Les titres féminins connaissent pour la plupart des hausses. Outre Clin d'oeil, c'est notamment le cas de Femme d'aujourd'hui (6,7%) et d'Elle Québec (2,8%). En ce qui concerne les publications économiques, Les Affaires hausse son lectorat de 0,8% et Le Magazine Jobboom de 4,2%, tandis qu'Affaires Plus perd 1,7%. Chez les périodiques d'intérêt général, Dernière Heure connaît une hausse de 7,7%. La Semaine (-7,3%), L'actualité (-6,3%) et Le Lundi (-3,5%) voient tous leurs lectorats diminuer.

Parmi les plus gros lectorats, Sélection du Reader's Digest a perdu 5,6%, Touring (français et anglais) 2,3%, Qu'est-ce qui mijote? 0,7% et Coup de pouce 0,6%. Châtelaine a, de son côté, connu une hausse de 1,4%.

Les cinq magazines les plus lus au Québec:
1. Qu'est-ce qui mijote? (1 372 000)
2. Coup de pouce (1 229 000)
3. Touring (1 113 000)
4. Sélection du Reader's Digest (1 013 000)
5. Châtelaine (951 000)

À noter que les lectorats mentionnés compilent hommes et femmes de 12 ans et plus.

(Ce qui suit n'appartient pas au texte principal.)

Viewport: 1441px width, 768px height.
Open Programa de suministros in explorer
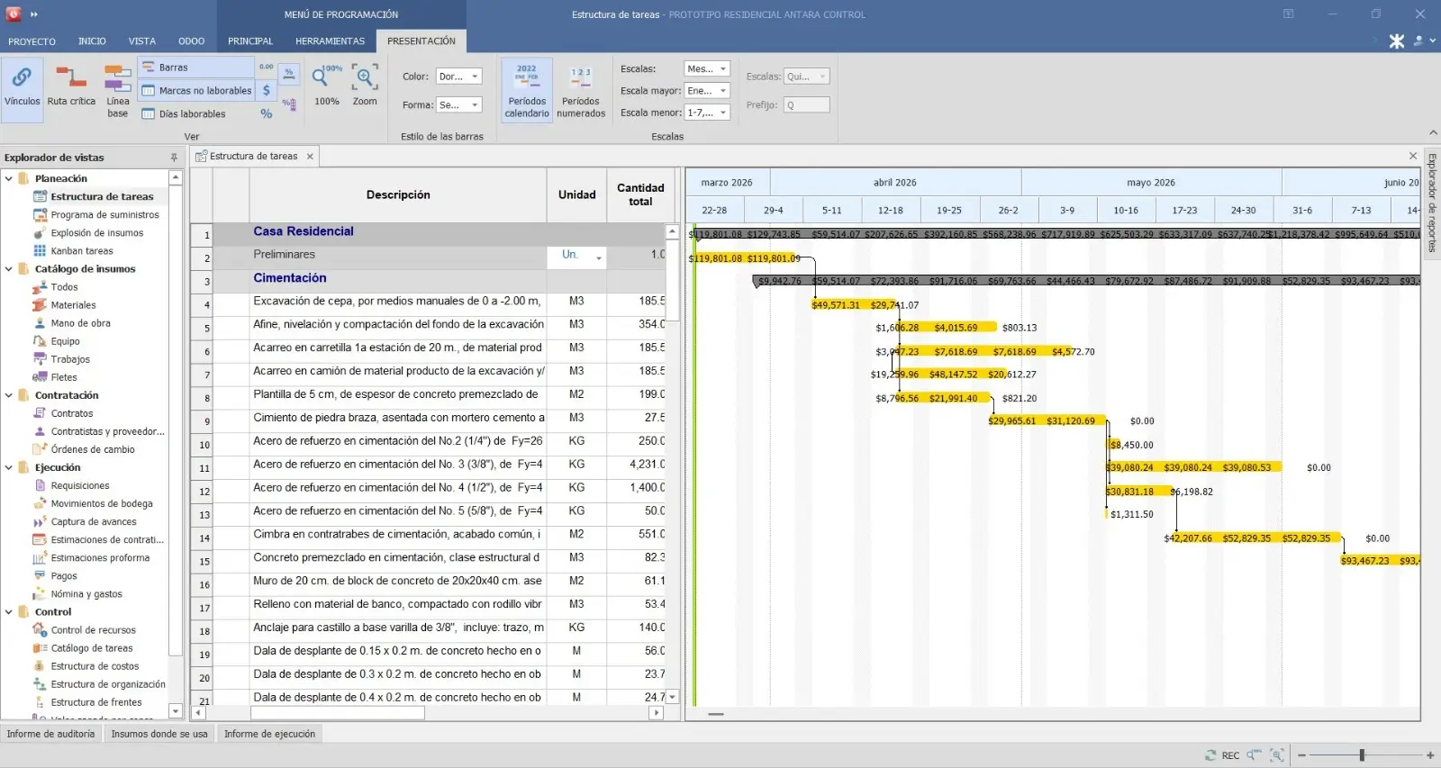104,215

Le nombre de lecteurs par exemplaire demeure sensiblement le même par rapport à l'étude précédente, soit de 4,23 à 4,22. Et le temps de lecture a encore augmenté pour atteindre 49,7 minutes.

Par ailleurs, PMB compile également les données pour Le Journal de Montréal, Le Devoir, Métro et 24 heures.